Error Metrics in Predictive Models
When evaluating predictive models, it’s essential to quantify how far off the predictions are from actual values. Common metrics include MSE, RMSE, MAE, and MAPE.
1. Mean Squared Error (MSE)
MSE measures the average of the squared differences between predicted and actual values.
\[ \text{MSE} = \frac{1}{n} \sum_{i=1}^{n} (y_i - \hat{y}_i)^2 \]
- \(y_i\) = actual value
- \(\hat{y}_i\) = predicted value
- \(n\) = number of observations
Key Characteristics:
- Penalises larger errors more than smaller ones (due to squaring).
- Useful when large deviations are particularly undesirable.
Example:
Actual (\(y_i\)) | Predicted (\(\hat{y}_i\)) |
---|---|
10 | 12 |
15 | 14 |
20 | 17 |
\[ \text{MSE} = \frac{(10-12)^2 + (15-14)^2 + (20-17)^2}{3} = \frac{4 + 1 + 9}{3} = 4.67 \]
2. Root Mean Squared Error (RMSE)
RMSE is simply the square root of MSE, bringing the error back to the original unit of measurement.

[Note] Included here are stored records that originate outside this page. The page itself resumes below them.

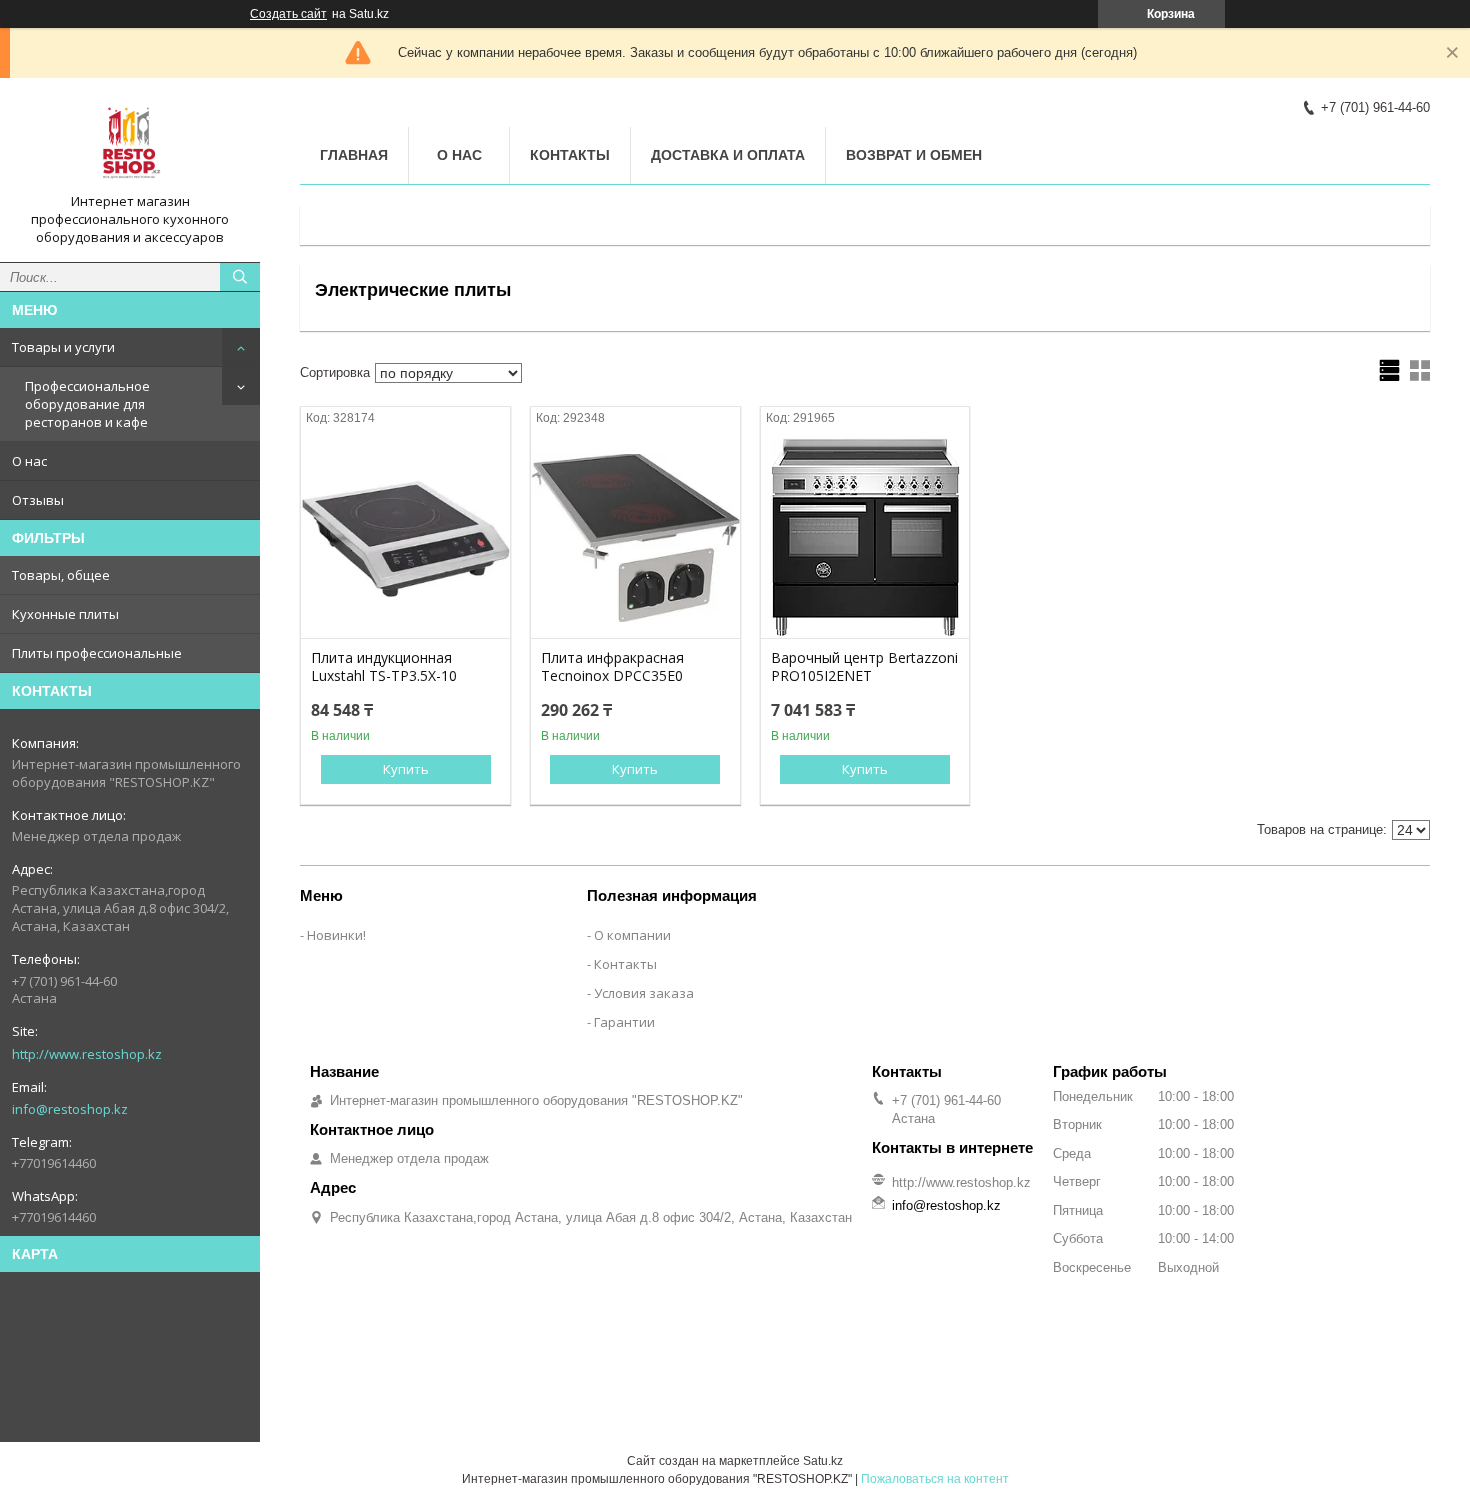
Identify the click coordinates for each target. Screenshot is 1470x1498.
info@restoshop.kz (70, 1109)
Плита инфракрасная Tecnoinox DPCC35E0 (612, 667)
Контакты (570, 155)
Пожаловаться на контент (935, 1479)
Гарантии (624, 1022)
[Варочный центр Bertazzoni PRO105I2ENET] (865, 538)
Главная (354, 155)
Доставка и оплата (728, 155)
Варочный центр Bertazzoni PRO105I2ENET (864, 667)
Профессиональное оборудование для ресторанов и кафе (87, 404)
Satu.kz (823, 1461)
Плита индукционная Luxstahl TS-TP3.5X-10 (384, 667)
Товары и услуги (63, 347)
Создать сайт (288, 14)
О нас (29, 461)
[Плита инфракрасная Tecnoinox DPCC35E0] (635, 538)
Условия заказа (644, 993)
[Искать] (240, 277)
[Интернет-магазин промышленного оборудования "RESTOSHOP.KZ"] (130, 143)
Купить (406, 769)
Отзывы (38, 500)
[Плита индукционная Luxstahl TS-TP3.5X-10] (405, 538)
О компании (632, 935)
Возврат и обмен (914, 155)
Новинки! (336, 935)
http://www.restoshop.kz (87, 1054)
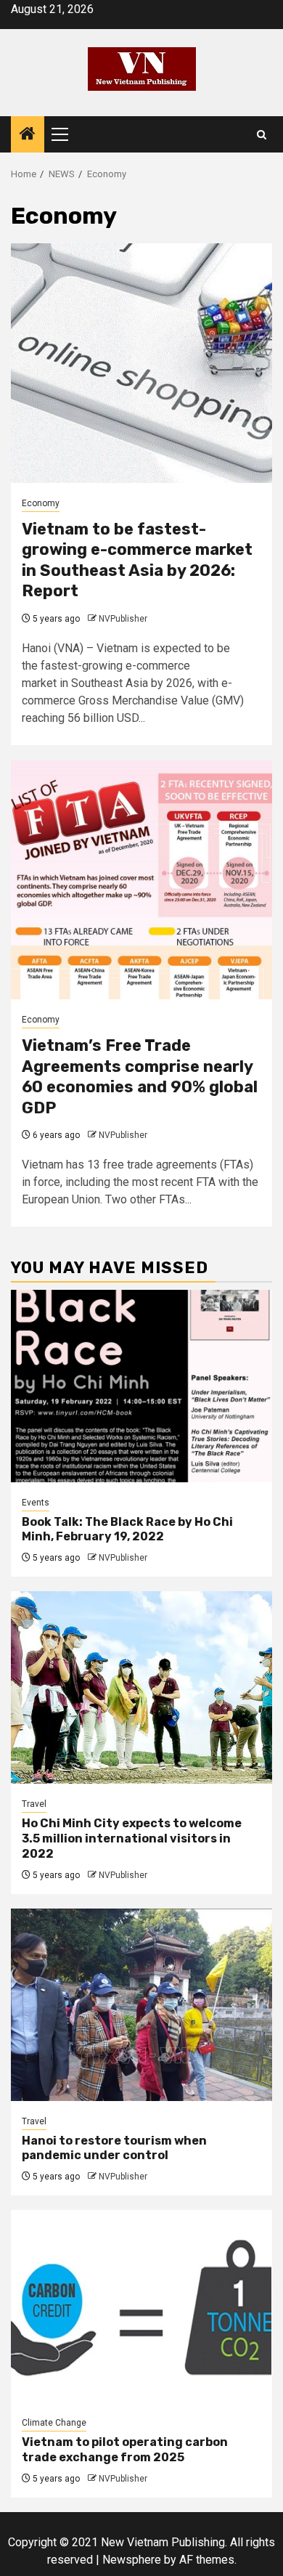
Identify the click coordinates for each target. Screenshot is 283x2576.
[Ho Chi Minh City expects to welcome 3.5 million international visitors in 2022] (141, 1687)
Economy (41, 503)
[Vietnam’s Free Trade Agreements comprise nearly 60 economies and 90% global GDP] (141, 879)
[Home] (28, 135)
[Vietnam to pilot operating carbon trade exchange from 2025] (141, 2306)
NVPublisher (123, 619)
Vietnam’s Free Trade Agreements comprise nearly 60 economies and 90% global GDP (140, 1077)
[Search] (262, 135)
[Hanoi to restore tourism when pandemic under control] (141, 2005)
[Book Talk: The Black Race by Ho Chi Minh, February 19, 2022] (141, 1386)
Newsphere (131, 2560)
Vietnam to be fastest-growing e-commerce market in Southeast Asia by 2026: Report (137, 560)
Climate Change (54, 2423)
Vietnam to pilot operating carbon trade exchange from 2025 (125, 2449)
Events (35, 1503)
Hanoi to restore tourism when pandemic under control (114, 2148)
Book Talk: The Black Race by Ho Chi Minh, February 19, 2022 (127, 1529)
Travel (34, 1804)
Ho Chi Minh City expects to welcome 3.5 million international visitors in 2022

\[ \text{RMSE} = \sqrt{\text{MSE}} \]
Key Characteristics:
- Easier to interpret than MSE because it’s in the same units as the original data.
- Still penalises large deviations strongly.
Example:
Using the MSE above:
\[ \text{RMSE} = \sqrt{4.67} \approx 2.16 \]
3. Mean Absolute Error (MAE)
MAE measures the average of the absolute differences between predicted and actual values.
\[ \text{MAE} = \frac{1}{n} \sum_{i=1}^{n} \left|y_i - \hat{y}_i\right| \]
Key Characteristics:
- Treats all errors equally (no squaring).
- More robust to outliers compared to MSE/RMSE.
Example:
\[ \text{MAE} = \frac{|10-12| + |15-14| + |20-17|}{3} = \frac{2 + 1 + 3}{3} = 2.0 \]
4. Mean Absolute Percentage Error (MAPE)
MAPE expresses the error as a percentage of the actual value.
\[ \text{MAPE} = \frac{100\%}{n} \sum_{i=1}^{n} \left| \frac{y_i - \hat{y}_i}{y_i} \right| \]
Key Characteristics:
- Provides an intuitive “percentage error”.
- Not suitable when actual values (\(y_i\)) can be zero (division by zero problem).
Example:
\[ \text{MAPE} = \frac{100}{3} \left( \left|\frac{10-12}{10}\right| + \left|\frac{15-14}{15}\right| + \left|\frac{20-17}{20}\right| \right) \]
\[ = \frac{100}{3} (0.20 + 0.0667 + 0.15) \approx 13.9\% \]
Summary Table
Metric | Formula | Penalises Outliers? | Units |
---|---|---|---|
MSE | \(\frac{1}{n}\sum (y-\hat{y})^2\) | Strongly | Squared units |
RMSE | \(\sqrt{\text{MSE}}\) | Strongly | Original units |
MAE | \(\frac{1}{n}\sum \vert y-\hat{y}\vert\) | Mildly | Original units |
MAPE | \(\frac{100}{n}\sum \left\vert\frac{y-\hat{y}}{y}\right\vert\) | Mildly | Percentage |